WHAT THE TASK ASKS :: Retype every entry exactly, down to the last character.

EXCERPTED RECORDS ::
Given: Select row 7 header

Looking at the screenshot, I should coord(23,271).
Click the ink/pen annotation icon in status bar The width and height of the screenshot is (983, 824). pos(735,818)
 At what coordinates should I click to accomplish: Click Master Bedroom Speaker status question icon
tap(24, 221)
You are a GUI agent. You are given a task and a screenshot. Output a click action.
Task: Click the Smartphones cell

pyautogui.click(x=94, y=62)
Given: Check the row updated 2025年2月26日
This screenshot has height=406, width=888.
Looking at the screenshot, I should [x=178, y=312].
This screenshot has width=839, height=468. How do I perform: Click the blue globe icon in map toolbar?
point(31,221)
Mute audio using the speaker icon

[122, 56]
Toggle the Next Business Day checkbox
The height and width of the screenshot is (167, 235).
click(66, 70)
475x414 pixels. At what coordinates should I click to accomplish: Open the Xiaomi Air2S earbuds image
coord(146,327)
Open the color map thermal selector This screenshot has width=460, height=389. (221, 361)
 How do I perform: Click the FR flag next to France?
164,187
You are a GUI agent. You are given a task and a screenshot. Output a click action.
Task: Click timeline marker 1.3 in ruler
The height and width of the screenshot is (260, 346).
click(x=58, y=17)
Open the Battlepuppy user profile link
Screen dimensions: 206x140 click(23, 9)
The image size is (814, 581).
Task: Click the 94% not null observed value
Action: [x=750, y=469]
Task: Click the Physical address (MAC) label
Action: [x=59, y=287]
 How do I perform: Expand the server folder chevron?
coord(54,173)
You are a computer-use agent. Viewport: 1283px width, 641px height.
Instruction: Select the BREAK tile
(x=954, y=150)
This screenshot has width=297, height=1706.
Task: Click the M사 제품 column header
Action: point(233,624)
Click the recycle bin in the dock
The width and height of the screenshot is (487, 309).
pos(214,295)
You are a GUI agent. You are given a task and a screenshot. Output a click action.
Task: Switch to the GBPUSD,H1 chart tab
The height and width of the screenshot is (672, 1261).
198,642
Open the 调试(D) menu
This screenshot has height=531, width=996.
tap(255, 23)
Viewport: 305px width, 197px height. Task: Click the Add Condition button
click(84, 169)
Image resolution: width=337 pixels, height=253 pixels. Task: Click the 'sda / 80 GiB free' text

TASK ANSWER ::
Given: Select row 7 header

Looking at the screenshot, I should coord(23,271).
Click the ink/pen annotation icon in status bar The width and height of the screenshot is (983, 824). pos(735,818)
 At what coordinates should I click to accomplish: Click Master Bedroom Speaker status question icon
tap(24, 221)
You are a GUI agent. You are given a task and a screenshot. Output a click action.
Task: Click the Smartphones cell

pyautogui.click(x=94, y=62)
Given: Check the row updated 2025年2月26日
This screenshot has height=406, width=888.
Looking at the screenshot, I should [x=178, y=312].
This screenshot has width=839, height=468. How do I perform: Click the blue globe icon in map toolbar?
point(31,221)
Mute audio using the speaker icon

[122, 56]
Toggle the Next Business Day checkbox
The height and width of the screenshot is (167, 235).
click(66, 70)
475x414 pixels. At what coordinates should I click to accomplish: Open the Xiaomi Air2S earbuds image
coord(146,327)
Open the color map thermal selector This screenshot has width=460, height=389. (221, 361)
 How do I perform: Click the FR flag next to France?
164,187
You are a GUI agent. You are given a task and a screenshot. Output a click action.
Task: Click timeline marker 1.3 in ruler
The height and width of the screenshot is (260, 346).
click(x=58, y=17)
Open the Battlepuppy user profile link
Screen dimensions: 206x140 click(23, 9)
The image size is (814, 581).
Task: Click the 94% not null observed value
Action: [x=750, y=469]
Task: Click the Physical address (MAC) label
Action: [x=59, y=287]
 How do I perform: Expand the server folder chevron?
coord(54,173)
You are a computer-use agent. Viewport: 1283px width, 641px height.
Instruction: Select the BREAK tile
(x=954, y=150)
This screenshot has width=297, height=1706.
Task: Click the M사 제품 column header
Action: point(233,624)
Click the recycle bin in the dock
The width and height of the screenshot is (487, 309).
pos(214,295)
You are a GUI agent. You are given a task and a screenshot. Output a click action.
Task: Switch to the GBPUSD,H1 chart tab
The height and width of the screenshot is (672, 1261).
198,642
Open the 调试(D) menu
This screenshot has height=531, width=996.
tap(255, 23)
Viewport: 305px width, 197px height. Task: Click the Add Condition button
click(84, 169)
Image resolution: width=337 pixels, height=253 pixels. Task: Click the 'sda / 80 GiB free' text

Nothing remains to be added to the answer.